We’re slowly reaching the point where artificial intelligence can replace human interaction, and we’ve just hit another milestone in that journey.
A research paper published published by Google this month talks about a text-to-speech system they call Tacotron 2. In it, the researchers claim the AI can imitate a person talking to an almost human level of accuracy.
It’s the second generation of the AI, composed of two machine learning networks. The first translates text into a spectrogram, which is a visual representation of audio frequencies. Basically, it lets the computer see the words as a collection of sounds instead. The second network then takes that audio chart and generates the matching sounds to form words.

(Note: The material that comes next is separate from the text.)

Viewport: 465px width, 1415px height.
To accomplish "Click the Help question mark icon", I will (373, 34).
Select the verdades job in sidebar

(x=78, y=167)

Check out these two examples (here and here) for instance. One of those voices saying, “George Washington was the first President of the United States,” is spoken by a human, and the other generated by Tacotron 2. And we don’t know which is which. The only way to really figure it out is to look at the URLs of the audio sources from the research page.
“That girl did a video about Star Wars Lipstick.”
But it’s not just simple text to speech, Tacotron 2 can even do things like pronounce complex words, learn emphasis, and make allowances for typos.
While also a huge step forward in AI research, this is a breakthrough that can also be immediately applied to services, especially Google Assistant. The only problem so far is the system has been trained to speak in a particular woman’s voice. To speak like a man, or even a different woman, it would have to be trained again.